Goal of the exercise: Your answer should be the exact lines of the data below from the one containing "Tutte le cartoline" through the one containing "[Perle Facebook Page] (118, 2488)"; please include nothing else.

=== Data in this exercise ===

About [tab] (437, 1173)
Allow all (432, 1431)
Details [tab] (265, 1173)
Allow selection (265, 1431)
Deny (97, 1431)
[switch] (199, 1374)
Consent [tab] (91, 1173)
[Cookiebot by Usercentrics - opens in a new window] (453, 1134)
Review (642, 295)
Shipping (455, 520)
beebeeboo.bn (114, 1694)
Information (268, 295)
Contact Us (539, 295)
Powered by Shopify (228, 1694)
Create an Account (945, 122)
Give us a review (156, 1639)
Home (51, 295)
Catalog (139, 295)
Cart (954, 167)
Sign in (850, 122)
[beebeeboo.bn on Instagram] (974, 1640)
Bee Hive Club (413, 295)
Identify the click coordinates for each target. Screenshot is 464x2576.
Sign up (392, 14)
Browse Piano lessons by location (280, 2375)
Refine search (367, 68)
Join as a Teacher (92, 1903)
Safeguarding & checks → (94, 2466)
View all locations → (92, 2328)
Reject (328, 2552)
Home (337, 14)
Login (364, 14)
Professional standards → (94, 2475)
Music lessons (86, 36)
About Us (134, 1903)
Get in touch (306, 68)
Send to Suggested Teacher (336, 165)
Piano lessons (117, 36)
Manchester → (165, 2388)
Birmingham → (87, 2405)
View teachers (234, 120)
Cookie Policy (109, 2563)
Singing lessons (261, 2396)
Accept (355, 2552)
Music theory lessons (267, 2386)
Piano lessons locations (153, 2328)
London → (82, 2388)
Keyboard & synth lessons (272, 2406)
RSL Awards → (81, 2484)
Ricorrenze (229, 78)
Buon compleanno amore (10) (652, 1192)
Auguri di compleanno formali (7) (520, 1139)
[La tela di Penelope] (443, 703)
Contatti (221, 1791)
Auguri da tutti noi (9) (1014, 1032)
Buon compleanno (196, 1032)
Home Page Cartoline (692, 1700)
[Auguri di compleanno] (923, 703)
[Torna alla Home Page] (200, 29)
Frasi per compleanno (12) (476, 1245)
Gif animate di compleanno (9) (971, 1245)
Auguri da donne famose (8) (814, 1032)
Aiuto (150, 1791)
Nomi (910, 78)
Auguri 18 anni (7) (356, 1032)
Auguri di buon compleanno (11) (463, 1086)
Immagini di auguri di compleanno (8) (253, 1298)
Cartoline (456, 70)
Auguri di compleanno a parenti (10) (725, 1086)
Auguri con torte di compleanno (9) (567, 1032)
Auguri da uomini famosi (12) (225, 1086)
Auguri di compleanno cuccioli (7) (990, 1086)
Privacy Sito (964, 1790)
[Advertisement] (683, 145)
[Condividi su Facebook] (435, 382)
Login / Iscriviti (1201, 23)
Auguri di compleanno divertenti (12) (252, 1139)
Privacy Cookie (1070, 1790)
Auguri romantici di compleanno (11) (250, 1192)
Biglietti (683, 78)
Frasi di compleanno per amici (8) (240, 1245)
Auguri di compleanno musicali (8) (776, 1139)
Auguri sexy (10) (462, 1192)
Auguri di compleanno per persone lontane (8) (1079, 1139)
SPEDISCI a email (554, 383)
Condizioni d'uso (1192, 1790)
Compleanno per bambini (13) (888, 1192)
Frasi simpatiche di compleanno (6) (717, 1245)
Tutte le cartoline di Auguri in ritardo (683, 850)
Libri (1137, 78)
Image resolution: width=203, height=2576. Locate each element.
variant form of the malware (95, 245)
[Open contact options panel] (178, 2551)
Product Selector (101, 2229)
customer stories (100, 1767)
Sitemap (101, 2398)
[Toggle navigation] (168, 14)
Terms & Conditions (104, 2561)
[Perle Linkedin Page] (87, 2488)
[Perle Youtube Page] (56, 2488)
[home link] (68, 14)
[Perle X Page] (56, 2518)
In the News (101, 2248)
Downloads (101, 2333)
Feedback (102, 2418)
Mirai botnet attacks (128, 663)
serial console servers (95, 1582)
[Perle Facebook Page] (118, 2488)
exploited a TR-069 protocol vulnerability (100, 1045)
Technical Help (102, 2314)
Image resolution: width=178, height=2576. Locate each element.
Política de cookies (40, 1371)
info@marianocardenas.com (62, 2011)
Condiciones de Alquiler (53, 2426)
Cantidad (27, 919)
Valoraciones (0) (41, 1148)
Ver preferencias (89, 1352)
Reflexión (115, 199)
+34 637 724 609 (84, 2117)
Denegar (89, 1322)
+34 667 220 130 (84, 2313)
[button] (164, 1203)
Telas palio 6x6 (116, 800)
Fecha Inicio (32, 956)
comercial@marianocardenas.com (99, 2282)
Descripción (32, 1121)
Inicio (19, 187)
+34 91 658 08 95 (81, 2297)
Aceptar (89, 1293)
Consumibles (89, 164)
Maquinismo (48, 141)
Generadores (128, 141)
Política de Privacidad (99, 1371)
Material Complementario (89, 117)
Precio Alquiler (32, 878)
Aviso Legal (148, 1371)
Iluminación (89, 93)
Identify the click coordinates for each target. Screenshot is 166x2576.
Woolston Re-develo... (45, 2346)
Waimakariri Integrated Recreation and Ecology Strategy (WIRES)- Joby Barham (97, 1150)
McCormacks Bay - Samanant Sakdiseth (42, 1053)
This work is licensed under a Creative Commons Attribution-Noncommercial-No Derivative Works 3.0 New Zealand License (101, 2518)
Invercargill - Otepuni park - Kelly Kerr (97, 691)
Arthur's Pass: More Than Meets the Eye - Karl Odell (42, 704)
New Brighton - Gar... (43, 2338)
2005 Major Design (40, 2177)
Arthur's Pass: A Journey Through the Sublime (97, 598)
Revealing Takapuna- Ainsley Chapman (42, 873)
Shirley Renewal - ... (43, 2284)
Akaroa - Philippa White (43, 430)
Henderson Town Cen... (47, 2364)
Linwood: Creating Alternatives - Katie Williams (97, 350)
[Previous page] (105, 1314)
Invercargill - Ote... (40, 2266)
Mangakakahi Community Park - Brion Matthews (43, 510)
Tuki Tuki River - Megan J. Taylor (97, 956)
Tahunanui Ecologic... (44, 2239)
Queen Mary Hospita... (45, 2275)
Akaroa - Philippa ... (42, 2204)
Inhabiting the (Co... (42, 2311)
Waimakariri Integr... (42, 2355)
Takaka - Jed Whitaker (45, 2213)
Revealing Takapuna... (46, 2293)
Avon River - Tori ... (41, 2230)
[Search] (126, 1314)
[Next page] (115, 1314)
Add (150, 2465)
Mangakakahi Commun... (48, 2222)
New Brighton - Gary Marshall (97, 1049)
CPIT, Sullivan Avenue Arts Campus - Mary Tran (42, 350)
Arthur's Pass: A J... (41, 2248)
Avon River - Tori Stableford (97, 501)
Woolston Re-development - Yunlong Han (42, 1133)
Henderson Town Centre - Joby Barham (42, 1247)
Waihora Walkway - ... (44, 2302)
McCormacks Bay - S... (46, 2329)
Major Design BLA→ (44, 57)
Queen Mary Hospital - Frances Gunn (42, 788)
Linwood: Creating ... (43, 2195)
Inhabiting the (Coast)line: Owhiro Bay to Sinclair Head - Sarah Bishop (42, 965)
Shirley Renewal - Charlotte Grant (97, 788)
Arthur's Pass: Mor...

===

Output for this exercise:
Tutte le cartoline di Auguri in ritardo (683, 850)
Libri (1137, 78)
Image resolution: width=203, height=2576. Locate each element.
variant form of the malware (95, 245)
[Open contact options panel] (178, 2551)
Product Selector (101, 2229)
customer stories (100, 1767)
Sitemap (101, 2398)
[Toggle navigation] (168, 14)
Terms & Conditions (104, 2561)
[Perle Linkedin Page] (87, 2488)
[Perle Youtube Page] (56, 2488)
[home link] (68, 14)
[Perle X Page] (56, 2518)
In the News (101, 2248)
Downloads (101, 2333)
Feedback (102, 2418)
Mirai botnet attacks (128, 663)
serial console servers (95, 1582)
[Perle Facebook Page] (118, 2488)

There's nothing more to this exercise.